I’ve been waiting for technology to solve the business card problem. You know, the one where you collect business cards at an event, file them carefully in a special yellow folder, and then, hey presto… you’ve got a special yellow folder full of business cards.
I told myself I’d sit down one day and type them into Address Book. I even looked online to see if there was a consumer-grade service where you could ship a batch to India or China and have them entered for you. And a little while ago I downloaded something from the App Store to my iPhone called ScanBizCards which I’ve used once or twice, but never really systematically. It looks a bit inelegant, frankly, alongside other apps.

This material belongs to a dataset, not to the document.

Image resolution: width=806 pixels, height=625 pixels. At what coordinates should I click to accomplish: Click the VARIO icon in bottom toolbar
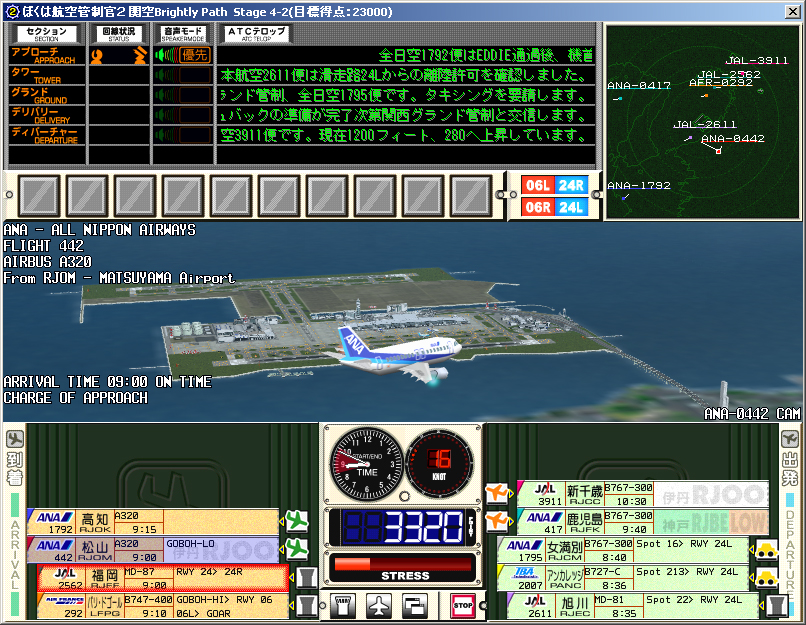click(342, 605)
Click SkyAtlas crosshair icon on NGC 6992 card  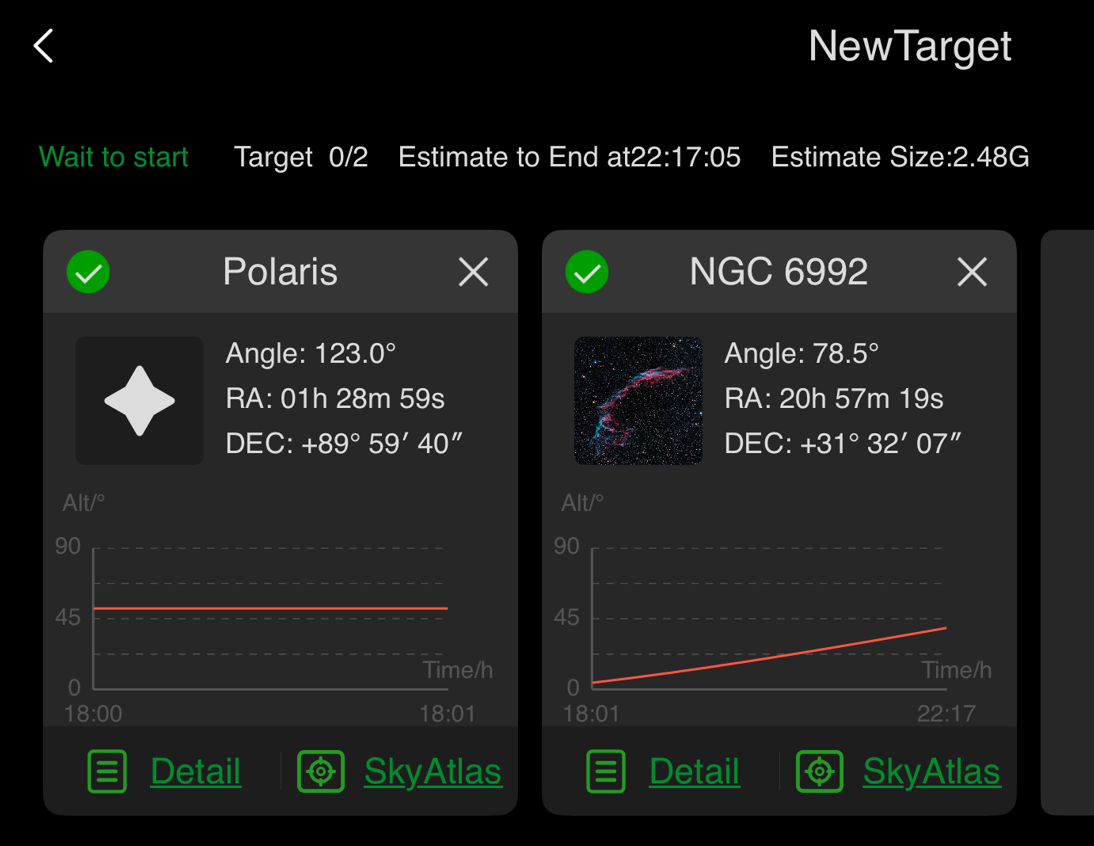tap(820, 771)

So I was actually mildly interested when the people behind WorldCard Mobile got in touch through the blog with a free download of their app (£3.49 from the App Store) designed for iOS4 and the better cameras in iPhone 4s. I installed it today, and snapped a couple of cards.
You can see the basic approach in the screenshots. Snap a picture (actually, hold the phone about 6 inches above the card and hold very, very still) then the app tries to OCR the card, and shows you what it thinks the various fields map to. To be fair, that’s a tough job, given the variety of business card styles and fields, and it makes a good fist of it. You can tidy up its mistakes manually, and then click Export, where it saves it to your phone’s Contacts (and from there, hopefully, syncs to your computer and MobileMe). There’s a nice little trick which lets you copy an email signature on the phone, and have that parsed in the same way as a business card, letting you add it to your Contacts easily.
I’m not sure it’s the kind of app to really blow you away, but it’s nippy, works quite well (as long as you can hold the phone still) and feels like reasonable value. But more importantly, it will hopefully let me bin those bits of card collected so dutifully and filed so carefully and actually communicate with some of those people.